I first met Michael-George & James two years ago, when they began their bold quest to bring Truman’s Beer back, after the three-hundred-year-old brewery closed in Brick Lane in 1989. “When we first spoke, there were only a handful of pubs selling our beer but now we have one hundred and fifty in London,” James informed me enthusiastically, “Our great success has been Truman’s Runner, and by the end of March we will be brewing in our new brewery.”
In the midst of the economic crisis, it has been an extraordinary feat of perseverance that this duo have pulled off, raising entirely private investment, negotiating the purchase of the Truman’s name, launching the beer back into pubs successfully, finding for the site for a new brewery in the East End and buying it too. Within the shell of two vast industrial units, there will be cold storage for a thousand casks, a laboratory, offices and a series of massive brewing vessels, a mash tun and a copper – essentially a giant kettle containing 1600 litres (forty barrels) of beer at a time. Once it is operating, this new brewery will be sufficient to satisfy the thirst of the East End for years to come.

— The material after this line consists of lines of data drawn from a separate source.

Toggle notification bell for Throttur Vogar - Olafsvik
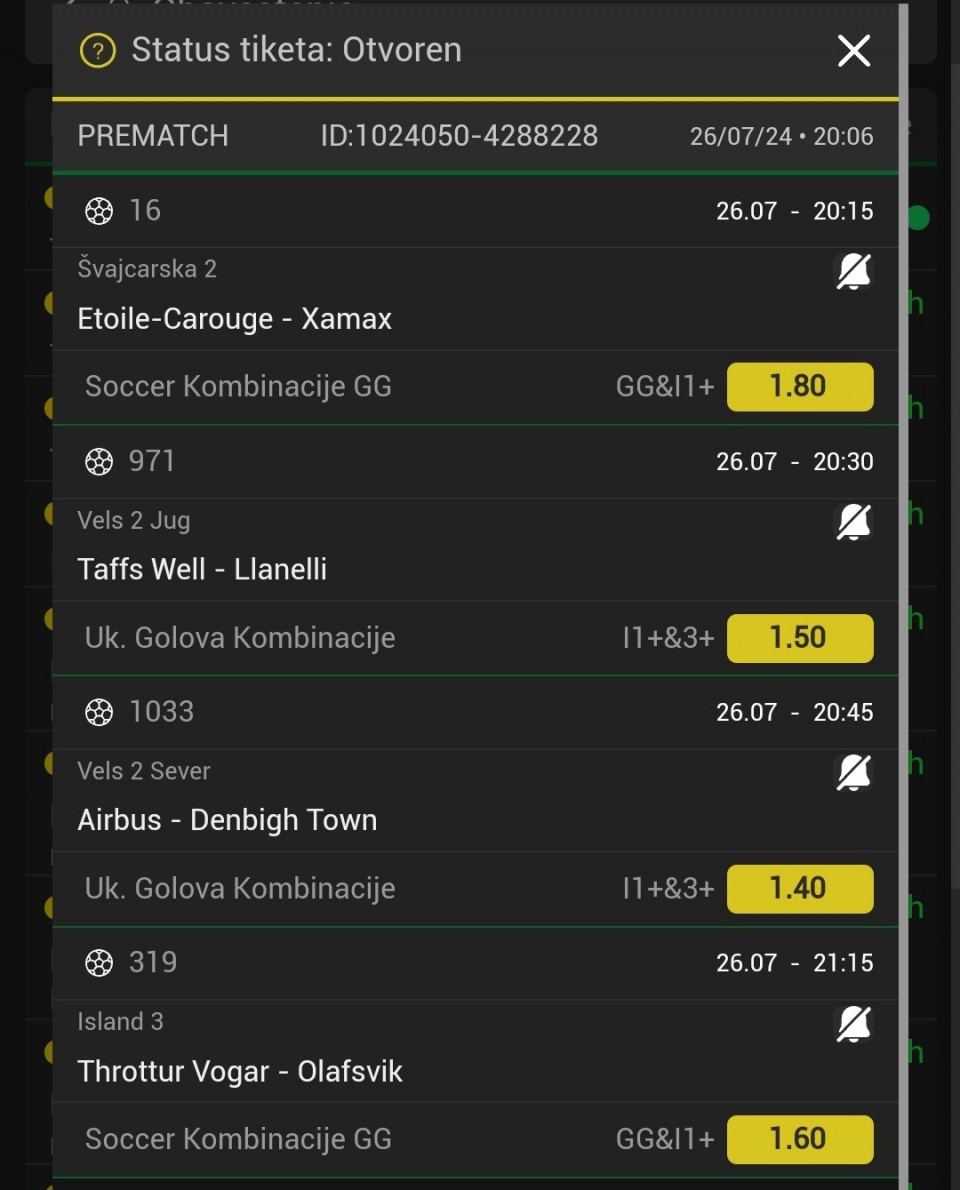This screenshot has height=1190, width=960. click(853, 1024)
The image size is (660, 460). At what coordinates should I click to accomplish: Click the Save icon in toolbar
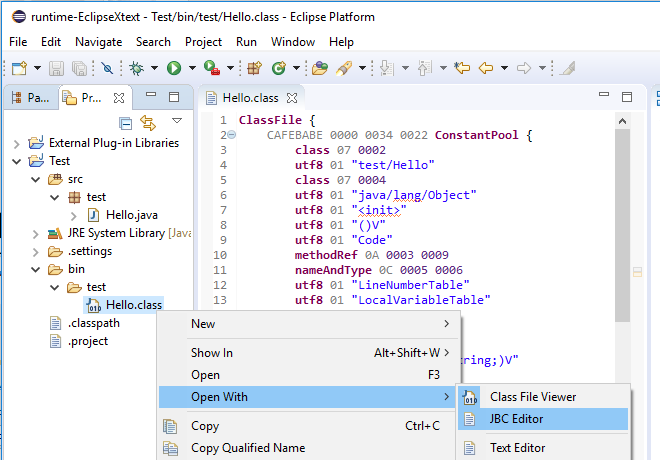(55, 68)
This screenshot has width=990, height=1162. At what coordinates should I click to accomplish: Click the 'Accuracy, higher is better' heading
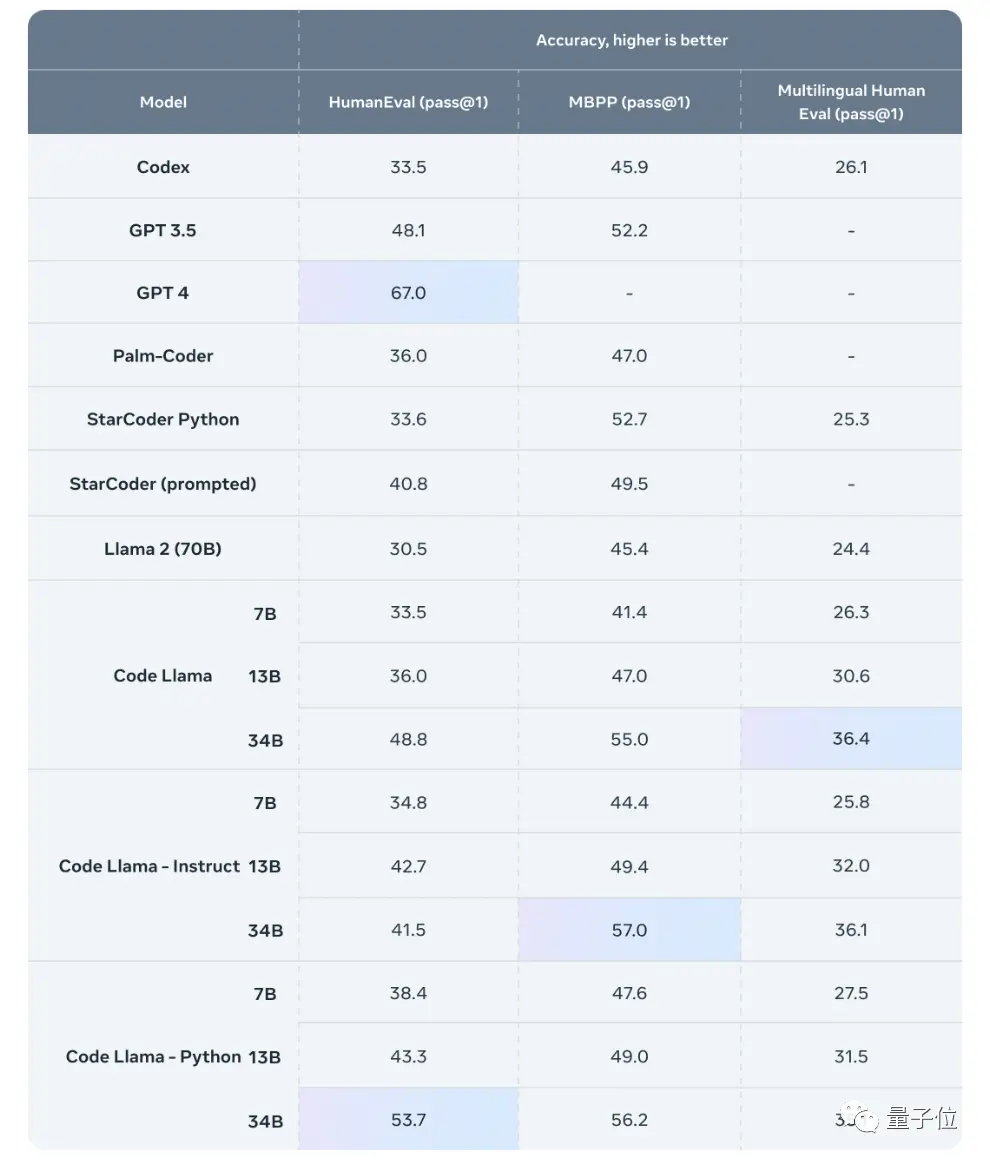[631, 40]
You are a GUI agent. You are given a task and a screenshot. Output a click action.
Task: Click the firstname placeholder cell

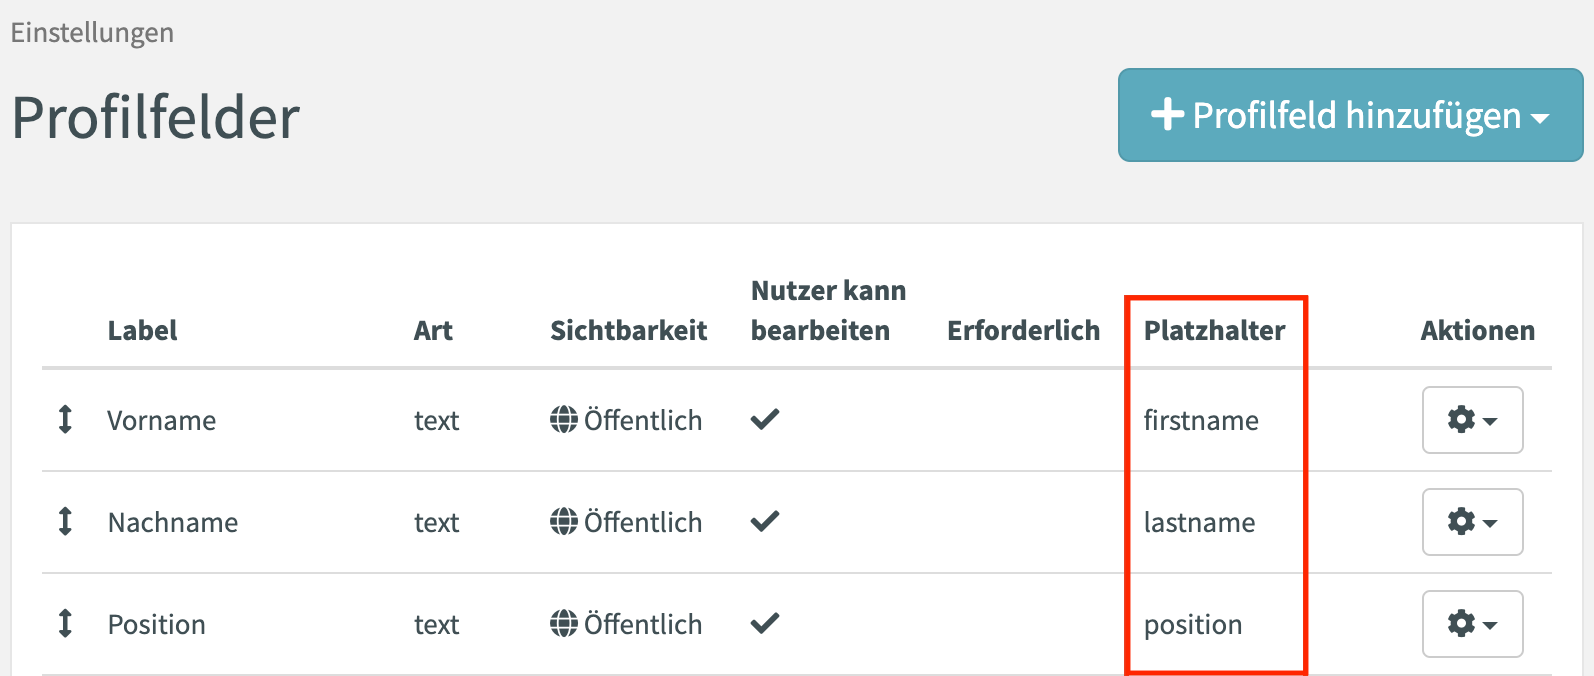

“Our challenge is to find a balance between being the inheritors of a seventeenth century brewing tradition and being a contemporary brewer,” admitted Michael-George, “It is of paramount importance to us to produce a beer that is worthy of Truman’s name.” Now the search is on to raise the final investment necessary and find a head brewer. Amazingly, Truman’s yeast from 1955 is preserved in the National Yeast Bank in Norwich which makes it possible to brew a Truman’s beer today that contains an ingredient which connects directly to the three centuries of Truman’s in the East End. Operating on a larger scale than the microbreweries that have sprung up in recent years, Michael-George & James are passionate to bring manufacturing back to the East End, employing local people and training them in skills which can sustain the future of an industry here over the long-term.
James Morgan’s ancestors were Huguenot refugees who came to Spitalfields at the end of the seventeenth century after the revocation of the Edict of Nantes. “Sometimes, I smile to myself when I am skint and walking around the streets of Spitalfields and I imagine them here walking these same streets three hundred years ago,” he confided to me, “and maybe they even drank some of the first Truman’s beer?”
Michael-George & James are driven by a shared passion, recognising that Truman’s is an integral part of the cultural identity of the East End, and it will be an inspiration to us all when the most famous brewer is back brewing on home ground next year. Cheers everybody!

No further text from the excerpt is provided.